Par Yvon Muya
Le nouveau président congolais Félix Tshisekedi fêtait ses 100 premiers jours à la tête du pays ce dimanche 5 mai 2019. Une période incontournable pour tout dirigeant nouvellement entré en fonction. Pour la RDC, qui célèbre également sa première alternance au sommet de l’État, c’est un président volontaire et dynamique, que les Congolais ont découvert au cours de 100 derniers jours. Mais dans un mandat quasiment de cohabitation, avec le clan Kabila, « Fatshi », aura-t-il les coudées franches pour réaliser ses promesses ?
Cela faisait longtemps depuis Mobutu que les Congolais avaient vu un président aussi proche du peuple. Ce commentaire qui revient assez régulièrement depuis le 24 janvier 2019, date à laquelle Félix Tshisekedi a été assermenté, témoigne du changement de style depuis trois mois et dix jours au plus haut sommet du pouvoir à Kinshasa . À l’écoute du congolais moyen, parfois un peu trop émotif quand il va ce jour-là jusqu’à réhabiliter une femme victime d’un conflit foncier, Félix Tshisekedi a cherché surtout à imprimer l’image d’un président des gens ordinaires.
Programme de secours
Mais devant d’immenses défis sociaux, économiques et des demandes en termes d’infrastructures, auxquels le pays fait face, le président comprend tout de suite que jouer le Père Noël n’était pas le meilleur moyen de préserver sa bonne image. Privé de la majorité au Parlement, empêtré dans d’interminables discussions sur la formation d’un nouveau gouvernement avec le FCC, la gourmande coalition de l’ancien président Joseph Kabila, le volontaire Tshisekedi se résout à lancer un programme de 100 jours. Qualifié de plan d’urgence, la feuille de route a pour objectif de montrer un président au travail. Résultat, routes, ponts, bâtiments, en quelques semaines seulement, quelques infrastructures sont construites ou réhabilitées. Mais avec un budget d’environs 80 millions de dollars alloué aux sites retenus, difficile de réaliser des miracles et de servir tout le monde.
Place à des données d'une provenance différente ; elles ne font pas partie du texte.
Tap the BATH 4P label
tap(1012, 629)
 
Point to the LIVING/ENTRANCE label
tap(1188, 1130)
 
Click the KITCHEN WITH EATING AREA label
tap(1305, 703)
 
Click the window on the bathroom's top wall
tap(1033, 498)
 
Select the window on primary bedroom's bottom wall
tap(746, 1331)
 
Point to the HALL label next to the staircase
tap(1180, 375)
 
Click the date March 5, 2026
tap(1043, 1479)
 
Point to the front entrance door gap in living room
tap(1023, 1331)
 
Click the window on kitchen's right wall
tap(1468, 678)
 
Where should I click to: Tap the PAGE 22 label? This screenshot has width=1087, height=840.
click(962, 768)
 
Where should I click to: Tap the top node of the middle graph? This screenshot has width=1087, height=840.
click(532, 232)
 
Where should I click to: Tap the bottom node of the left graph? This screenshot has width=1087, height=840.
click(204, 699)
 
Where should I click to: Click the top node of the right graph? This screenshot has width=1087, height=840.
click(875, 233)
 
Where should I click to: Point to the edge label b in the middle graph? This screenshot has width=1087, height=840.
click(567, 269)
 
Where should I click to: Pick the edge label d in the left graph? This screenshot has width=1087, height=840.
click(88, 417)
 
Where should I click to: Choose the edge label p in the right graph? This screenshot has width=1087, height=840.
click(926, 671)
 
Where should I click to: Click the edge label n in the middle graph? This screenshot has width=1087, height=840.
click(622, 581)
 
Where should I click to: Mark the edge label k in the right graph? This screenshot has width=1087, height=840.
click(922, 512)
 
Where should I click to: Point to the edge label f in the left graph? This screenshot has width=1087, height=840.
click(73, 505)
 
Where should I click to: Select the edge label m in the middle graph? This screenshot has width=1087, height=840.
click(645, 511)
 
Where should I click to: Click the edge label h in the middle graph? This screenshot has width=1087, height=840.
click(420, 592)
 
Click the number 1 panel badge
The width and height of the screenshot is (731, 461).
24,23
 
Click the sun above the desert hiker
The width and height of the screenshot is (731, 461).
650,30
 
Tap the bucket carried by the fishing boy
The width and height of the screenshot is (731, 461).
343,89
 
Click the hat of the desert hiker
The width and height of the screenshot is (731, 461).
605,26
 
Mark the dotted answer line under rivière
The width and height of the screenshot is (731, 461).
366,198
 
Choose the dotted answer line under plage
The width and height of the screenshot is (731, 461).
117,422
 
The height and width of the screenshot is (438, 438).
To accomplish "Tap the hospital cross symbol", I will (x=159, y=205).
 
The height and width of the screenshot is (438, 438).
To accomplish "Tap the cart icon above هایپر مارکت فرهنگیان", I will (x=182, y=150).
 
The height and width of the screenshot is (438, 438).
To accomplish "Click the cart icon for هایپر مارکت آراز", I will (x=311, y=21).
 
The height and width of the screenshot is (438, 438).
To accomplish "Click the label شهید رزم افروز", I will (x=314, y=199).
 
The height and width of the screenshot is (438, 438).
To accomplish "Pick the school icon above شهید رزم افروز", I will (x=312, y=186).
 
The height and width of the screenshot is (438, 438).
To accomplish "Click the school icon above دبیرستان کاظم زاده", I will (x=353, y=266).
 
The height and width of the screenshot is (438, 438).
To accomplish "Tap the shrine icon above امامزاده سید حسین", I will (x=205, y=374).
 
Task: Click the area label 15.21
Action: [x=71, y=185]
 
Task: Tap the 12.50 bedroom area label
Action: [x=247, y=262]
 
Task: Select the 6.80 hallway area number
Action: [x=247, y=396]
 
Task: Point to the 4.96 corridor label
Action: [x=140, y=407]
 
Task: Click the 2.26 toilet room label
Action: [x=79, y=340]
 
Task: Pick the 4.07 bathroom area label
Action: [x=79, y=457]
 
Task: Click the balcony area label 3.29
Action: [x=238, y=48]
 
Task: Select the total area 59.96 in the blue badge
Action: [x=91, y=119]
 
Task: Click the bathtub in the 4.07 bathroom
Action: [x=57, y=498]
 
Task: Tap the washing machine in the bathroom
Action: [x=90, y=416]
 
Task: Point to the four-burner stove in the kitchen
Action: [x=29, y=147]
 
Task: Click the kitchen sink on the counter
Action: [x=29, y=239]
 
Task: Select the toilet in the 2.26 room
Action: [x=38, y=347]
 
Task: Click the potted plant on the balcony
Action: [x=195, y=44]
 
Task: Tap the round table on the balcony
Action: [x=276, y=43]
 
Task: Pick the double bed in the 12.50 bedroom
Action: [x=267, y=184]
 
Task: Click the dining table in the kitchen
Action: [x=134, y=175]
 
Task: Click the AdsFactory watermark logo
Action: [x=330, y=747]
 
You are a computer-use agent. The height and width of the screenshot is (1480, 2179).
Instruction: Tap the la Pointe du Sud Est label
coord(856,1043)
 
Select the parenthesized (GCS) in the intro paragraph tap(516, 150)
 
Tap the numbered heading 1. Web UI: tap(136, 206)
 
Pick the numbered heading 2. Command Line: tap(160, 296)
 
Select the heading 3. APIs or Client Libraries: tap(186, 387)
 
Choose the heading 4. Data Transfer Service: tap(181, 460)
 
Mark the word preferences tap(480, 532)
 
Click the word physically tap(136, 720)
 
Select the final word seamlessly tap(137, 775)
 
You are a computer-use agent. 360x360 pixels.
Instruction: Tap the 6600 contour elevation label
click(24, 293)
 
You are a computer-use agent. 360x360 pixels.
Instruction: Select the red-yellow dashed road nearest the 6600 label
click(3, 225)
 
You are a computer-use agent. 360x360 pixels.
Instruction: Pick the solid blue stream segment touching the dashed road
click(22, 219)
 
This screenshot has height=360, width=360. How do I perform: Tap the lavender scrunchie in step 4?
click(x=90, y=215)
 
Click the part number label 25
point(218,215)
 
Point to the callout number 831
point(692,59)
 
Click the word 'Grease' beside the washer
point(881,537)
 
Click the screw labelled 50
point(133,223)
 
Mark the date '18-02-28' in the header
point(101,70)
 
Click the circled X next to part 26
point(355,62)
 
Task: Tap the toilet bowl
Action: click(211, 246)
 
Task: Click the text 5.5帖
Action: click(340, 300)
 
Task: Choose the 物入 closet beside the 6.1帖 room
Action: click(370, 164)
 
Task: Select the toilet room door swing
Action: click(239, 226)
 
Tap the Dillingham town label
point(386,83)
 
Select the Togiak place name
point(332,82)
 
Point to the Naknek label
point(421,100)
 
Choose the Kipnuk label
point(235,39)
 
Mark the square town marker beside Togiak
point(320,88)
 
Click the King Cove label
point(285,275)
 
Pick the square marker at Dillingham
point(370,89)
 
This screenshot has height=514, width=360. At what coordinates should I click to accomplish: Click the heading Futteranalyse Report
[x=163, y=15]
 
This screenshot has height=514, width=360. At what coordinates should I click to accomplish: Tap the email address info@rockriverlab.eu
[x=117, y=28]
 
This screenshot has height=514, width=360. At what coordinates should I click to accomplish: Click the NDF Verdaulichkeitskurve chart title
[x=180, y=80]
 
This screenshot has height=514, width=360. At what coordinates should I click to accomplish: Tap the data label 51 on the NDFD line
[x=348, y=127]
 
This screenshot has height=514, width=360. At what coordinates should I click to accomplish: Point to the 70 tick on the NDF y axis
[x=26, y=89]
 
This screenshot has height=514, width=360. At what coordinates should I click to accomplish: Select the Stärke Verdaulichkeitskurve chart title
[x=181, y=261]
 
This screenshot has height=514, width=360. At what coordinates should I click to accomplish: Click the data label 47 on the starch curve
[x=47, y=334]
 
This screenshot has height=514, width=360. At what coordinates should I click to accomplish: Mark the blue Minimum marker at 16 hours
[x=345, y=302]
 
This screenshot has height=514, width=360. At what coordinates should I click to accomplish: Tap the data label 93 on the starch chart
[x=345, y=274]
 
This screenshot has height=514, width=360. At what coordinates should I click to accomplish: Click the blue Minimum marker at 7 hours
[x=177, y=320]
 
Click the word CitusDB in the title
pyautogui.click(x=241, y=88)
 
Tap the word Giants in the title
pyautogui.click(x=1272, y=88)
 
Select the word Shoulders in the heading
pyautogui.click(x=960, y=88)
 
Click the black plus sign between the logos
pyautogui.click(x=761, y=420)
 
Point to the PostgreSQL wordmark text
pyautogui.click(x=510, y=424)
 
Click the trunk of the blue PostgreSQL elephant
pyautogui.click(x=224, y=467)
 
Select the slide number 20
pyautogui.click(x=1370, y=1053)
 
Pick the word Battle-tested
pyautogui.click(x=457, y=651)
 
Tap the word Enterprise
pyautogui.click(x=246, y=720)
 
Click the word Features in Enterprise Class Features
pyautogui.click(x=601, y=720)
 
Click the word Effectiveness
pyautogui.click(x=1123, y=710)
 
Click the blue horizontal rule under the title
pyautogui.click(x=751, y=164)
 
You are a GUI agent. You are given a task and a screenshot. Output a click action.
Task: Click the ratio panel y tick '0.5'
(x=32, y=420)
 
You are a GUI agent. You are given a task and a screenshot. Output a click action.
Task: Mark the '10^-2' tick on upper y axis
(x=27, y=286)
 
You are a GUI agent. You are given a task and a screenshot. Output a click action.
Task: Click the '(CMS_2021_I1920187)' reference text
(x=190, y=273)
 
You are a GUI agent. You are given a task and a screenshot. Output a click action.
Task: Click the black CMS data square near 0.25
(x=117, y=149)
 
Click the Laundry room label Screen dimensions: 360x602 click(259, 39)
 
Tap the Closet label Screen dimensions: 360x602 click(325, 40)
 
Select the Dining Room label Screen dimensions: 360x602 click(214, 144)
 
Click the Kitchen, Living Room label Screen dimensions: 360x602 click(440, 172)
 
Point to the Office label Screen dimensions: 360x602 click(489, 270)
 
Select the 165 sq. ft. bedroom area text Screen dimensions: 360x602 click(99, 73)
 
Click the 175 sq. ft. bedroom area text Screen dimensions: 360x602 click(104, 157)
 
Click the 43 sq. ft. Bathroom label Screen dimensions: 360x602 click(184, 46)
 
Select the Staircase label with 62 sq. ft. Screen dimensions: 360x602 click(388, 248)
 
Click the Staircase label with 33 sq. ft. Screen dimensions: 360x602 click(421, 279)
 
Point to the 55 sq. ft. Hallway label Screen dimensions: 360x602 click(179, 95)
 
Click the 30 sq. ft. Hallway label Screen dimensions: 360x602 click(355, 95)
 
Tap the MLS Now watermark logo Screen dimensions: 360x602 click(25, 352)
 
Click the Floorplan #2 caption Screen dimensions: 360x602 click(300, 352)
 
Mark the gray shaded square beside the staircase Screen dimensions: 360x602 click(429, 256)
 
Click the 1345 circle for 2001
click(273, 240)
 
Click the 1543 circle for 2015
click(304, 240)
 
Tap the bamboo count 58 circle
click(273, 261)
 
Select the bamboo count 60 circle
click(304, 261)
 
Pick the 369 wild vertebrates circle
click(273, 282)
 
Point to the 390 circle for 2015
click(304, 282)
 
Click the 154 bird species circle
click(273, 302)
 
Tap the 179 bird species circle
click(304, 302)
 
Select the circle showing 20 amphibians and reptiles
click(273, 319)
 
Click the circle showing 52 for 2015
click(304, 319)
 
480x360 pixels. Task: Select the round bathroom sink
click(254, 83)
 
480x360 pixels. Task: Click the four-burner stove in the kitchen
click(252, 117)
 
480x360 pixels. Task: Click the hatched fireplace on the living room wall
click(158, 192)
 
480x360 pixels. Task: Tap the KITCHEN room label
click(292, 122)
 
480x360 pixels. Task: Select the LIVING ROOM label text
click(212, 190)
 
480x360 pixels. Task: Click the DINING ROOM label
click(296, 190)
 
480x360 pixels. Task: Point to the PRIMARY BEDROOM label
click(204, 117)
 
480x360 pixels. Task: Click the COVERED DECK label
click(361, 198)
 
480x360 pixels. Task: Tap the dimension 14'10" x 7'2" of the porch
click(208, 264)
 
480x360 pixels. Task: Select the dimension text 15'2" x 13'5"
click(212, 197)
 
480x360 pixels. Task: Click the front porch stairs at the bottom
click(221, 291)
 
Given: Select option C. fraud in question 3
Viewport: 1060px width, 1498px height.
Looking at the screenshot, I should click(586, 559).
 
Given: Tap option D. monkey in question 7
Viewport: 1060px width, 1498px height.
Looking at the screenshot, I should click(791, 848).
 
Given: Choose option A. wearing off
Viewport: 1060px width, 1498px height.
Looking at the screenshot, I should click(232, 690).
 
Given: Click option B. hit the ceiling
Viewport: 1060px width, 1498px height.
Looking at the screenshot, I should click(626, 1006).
Idem pour les infrastructures sanitaires, les écoles et les logements sociaux, qui devront attendre le prochain gouvernement et les moyens beaucoup plus conséquents pour leur réalisation.
En attendant, Félix Tshisekedi fait carton plein dans le domaine de l’apaisement du climat politique et de droits de l’homme. En libérant notamment les prisonniers politiques. Restés derrière les barreaux malgré les accords de la Saint Sylvestre, les opposants Frank Diongo, condamné à 5 ans de prison pour outrage au Chef de l’État sous Joseph Kabila, l’avocat Firmin Yangambi, écroué en 2009 après une condamnation pour tentative d’organisation d’un mouvement insurrectionnel ou encore récemment les opposants Jean-Claude Muyambo et Eugène Diomi Ndongala qui n’ont cessé de dénoncer des procédures politiques. Tous ont retrouvé la liberté. Tandis que dans l’entourage du Chef de l’État on assure avoir fait fermer tous les cachots secrets de l’Agence nationale des renseignements (ANR). Comme le président l’avait promis dès les toutes premières minutes dans les habits de Président.
Le peuple, d’abord ?
Il faut dire qu’après les années Kabila marquées par des tensions et la défiance mutuelle entre l’opposition et l’ancien régime, en 100 jours, Félix Tshisekedi a inauguré une nouvelle ère dans les rapports entre le pouvoir et le premier cité. « Sous ma présidence aucun Congolais ne sera iniquité pour avoir émis ses opinions », répète le Chef de l’État. Alors que, de la parole aux actes, son principal opposant Martin Fayulu, n’en finit pas d’occuper la rue dans une quasi indifférence de la présidence de la république. De quoi honorer le credo de l’Udps, son parti, et de son père, à savoir, la restauration d’un État en RDC ? Félix Tshisekedi s’en tirera incontestablement avec la mention très grande distinction.
Mais le fils d’Étienne Tshisekedi le sait, ce n’est pas sur le terrain de l’amnistie en faveur des politiciens que la grande majorité de Congolais l’attendent. Pour réaliser le slogan « Le peuple d’abord » laissé par l’ancien opposant historique, le successeur de Joseph Kabila aura besoin de bien plus que la volonté de vider les prisons. Saura-t-il convaincre ses partenaires du FCC, ultra dominateurs dans toutes les autres institutions, à prioriser le bien-être social de la population ? Tel est le défi du nouvel homme fort du pays durant non pas les 100 jours mais tout le quinquennat.